Since Obama was inaugurated, the Dow Jones has increased more than 50% — from 8,000 to more than 12,000; the wealthiest received a massive tax cut; the top marginal rate was three times less than during the Eisenhower years and substantially lower than during the Reagan years; income and wealth inequality are so vast and rising that it is easily at Third World levels; meanwhile, “the share of U.S. taxes paid by corporation has fallen from 30 percent of federal revenue in the 1950s to 6.6 percent in 2009.” During this same time period, the unemployment rate has increased from 7.7% to 8.9%; millions of Americans have had their homes foreclosed; and the number of Americans living below the poverty line increased by many millions, the largest number since the statistic has been recorded.
Now, let’s take a look just at that highlighted statistic. While working-class people are asked to give up their pensions, medical care, unemployment benefits and retirement money — which, contrary to Republican propaganda, are not parasitical government handouts, but either (in the case of pensions) a part of a legal employment contract for which they have already worked, or (in the case of so-called ‘entitlements’) money they have already earned by paying their taxes — multi-billion-dollar corporations are paying less in taxes every year. To take one example, General Electric had one of its most profitable years ever, taking in $14.2 billion in profits. Yet, thanks to lobbying, tax shelters, loopholes, offshore banking, government programs, and other accounting sorcery, it paid not a penny in taxes in 2010. In fact, it claimed tax benefits — that is to say, repayments and refunds — of $3.2 billion.

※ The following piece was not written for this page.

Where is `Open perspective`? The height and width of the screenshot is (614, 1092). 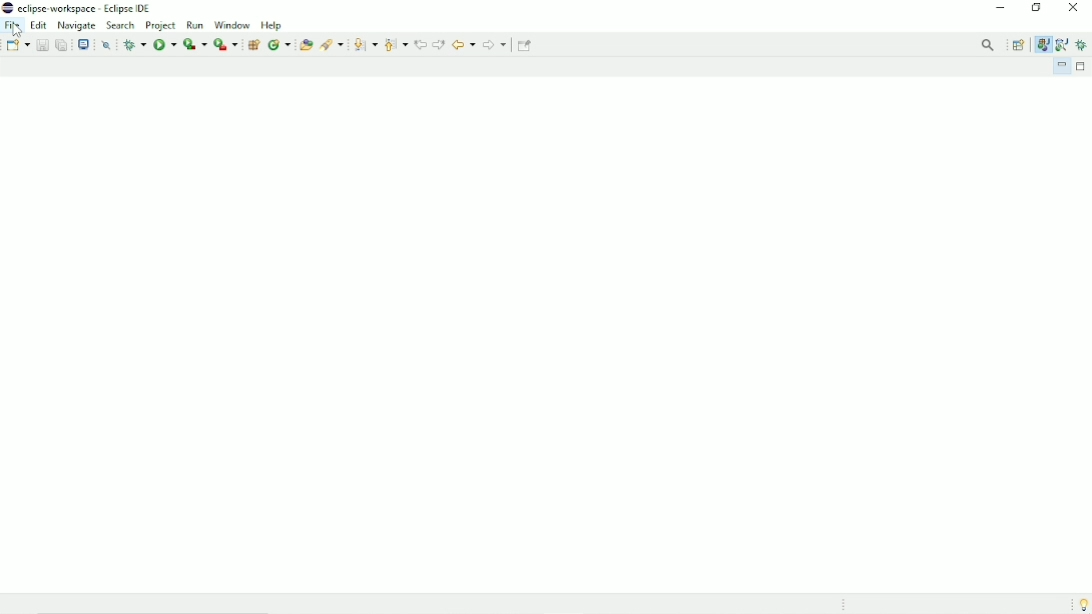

Now, numbers like that get tossed around in these conversations without much pause to consider exactly how much is actually being discussed. So let’s consider just for a moment what could be done if just one huge multinational corporation gave up not its gargantuan yearly profits, but merely its tax refund for a single fiscal year:
- Fund an extra week of unemployment for every person in the United States out of work
- Give every unemployed person in the state of Maine a job paying $50,000 a year
- Completely eliminate the budget deficits of Delaware, the District of Columbia, Hawaii, Idaho, Indiana, Iowa, Nebraska, New Mexico, Rhode Island, South Dakota, and Utah
- Pay off the entire cost of cleaning up the BP spill in the Gulf of Mexico
- Cover the costs of all the food eaten by 500,000 average families in a year
- Fully fund public health care costs for over 400,000 people
- Build enough wind turbines to power over 350,000 homes
- Buy a different person a new car every day for the next 350 years
- Pay all tuition and expenses at a private 4-year university for 91,000 students
- Pay for 1/10th of the war in Afghanistan
So, that’s just a few of the things that GE alone could do — not if it paid its fair share of taxes like most of us have to, not if it cut into its mammoth profits, not if it did anything that would cost it anything whatsoever, but merely if it gave back the huge tax refund it gained through the usual financial chicanery. By the way, Jeffrey Immelt, the CEO of General Electric, was recently named by Barack Obama to head his economic advisory council. Immelt made $25,413,891 in the last three years, so it sounds like he’s got some good advice to give, all right.
*: This figure represents roughly 1/30th of the amount of money taxpayers spent to bail out JPMorgan Chase during the financial crisis of 2008. They didn’t need the money, but they took it anyway, to fund their acquisition of other banks.